What Is the Hydrostatic Force on a Vertical Gate in an Irrigation Canal?

[SUchica10]

A gate in an irrigation canal is in the form of a trapezoid 3 feet wide at the bottom, 5 feet wide at the top, with the height equal to 2 feet. It is placed vertically in the canal with the water extending to its top. For simplicity, take the density of water to be 60 lb/ft cubed. Find the hydrostatic force in pounds on the gate.

I am having problems setting this problem up. It looks like its really easy but I am just not sure how to start it.

I know F = density x gravity x area x depth

 

[chanvincent]

Because the force acts on the gate is not constant, i.e. force at the bottom is larger than that at the top , we have
dF = density x gravity x depth x d(area)
Do this integration over the trapezoid will yield the correct answer.

 

[HallsofIvy]

Imagine the gate being divided into many narrow horizontal bands of width "$\Delta y$". If y is the depth of a band, and $\Delta y$ is small enough that we can think of every point in the band as at depth y, then the force along that band is the pressure, 60(y) [NOT "times gravity"! The density of the water is weight density, not mass density!], times the area: the length of the band times $\Delta y$. Of course, the length of the band depends on y: it is a linear function of y since the sides are straight lines, length(2)= 3 and length(0)= 5 so length(y)= -y+ 5. The force on that narrow band is 60y(5-y)$\Delta y$. The total force on the gate is the sum of those,$\Sum 60y(5-1y)\Delta y$, as y goes from 0 to 2. In the limit, that becomes the integral
$$60\int_0^5 y(5-y)dy$$

**Given entries:**
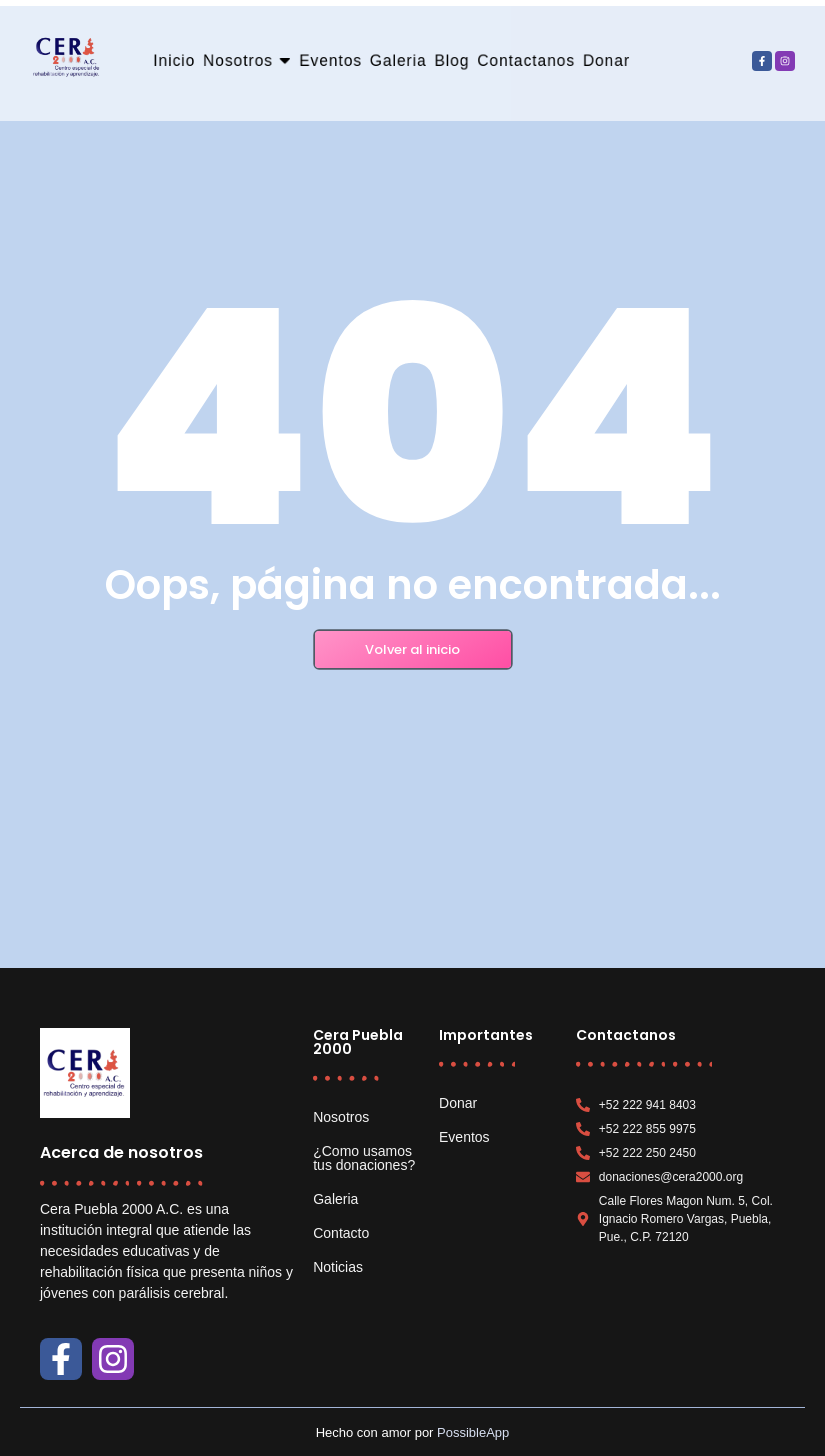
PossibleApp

* * *

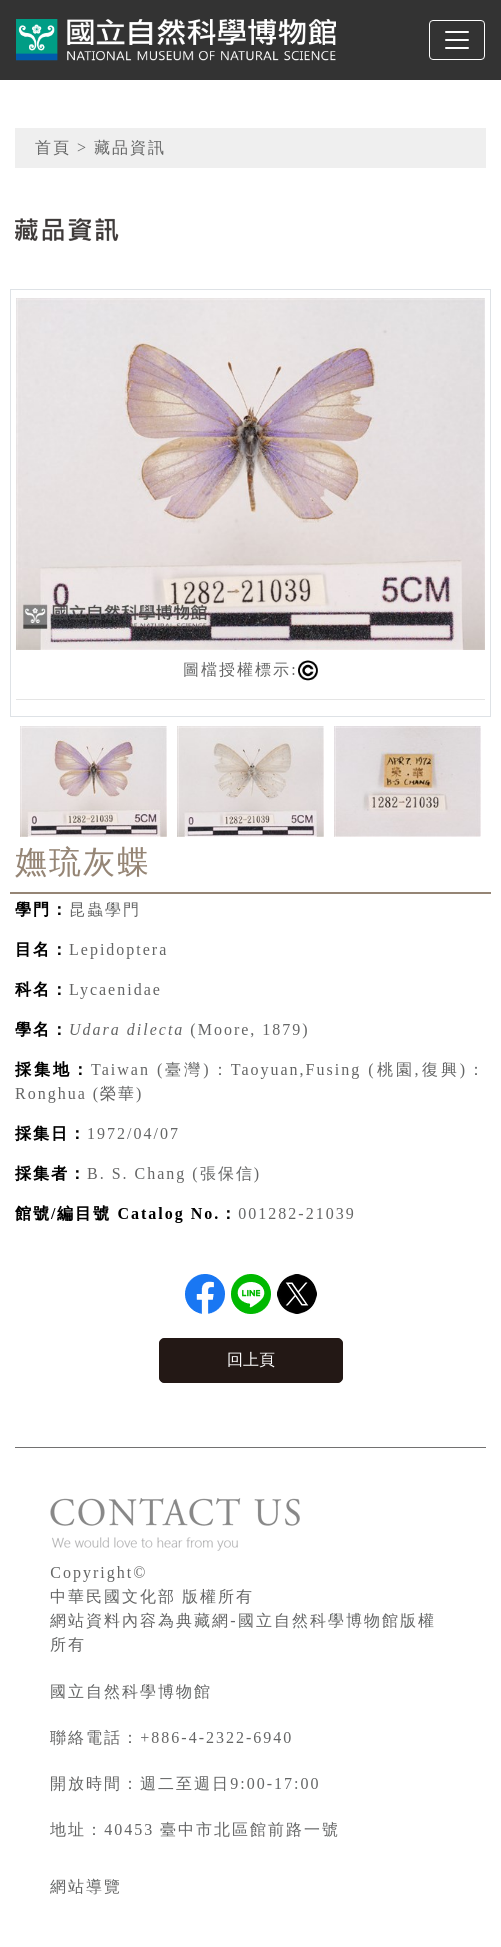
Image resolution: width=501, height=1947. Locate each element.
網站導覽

**Problems and tasks:**
a) Which usernames, shown in square brackets, post in the canal gate thread?
b) Copy verbatim the stretch of the canal gate thread from "Because the force" through "depth x d(area)".
The listing has no role in this exercise.

**Written answers:**
a)
SUchica10
chanvincent
HallsofIvy

b)
Because the force acts on the gate is not constant, i.e. force at the bottom is larger than that at the top , we have
dF = density x gravity x depth x d(area)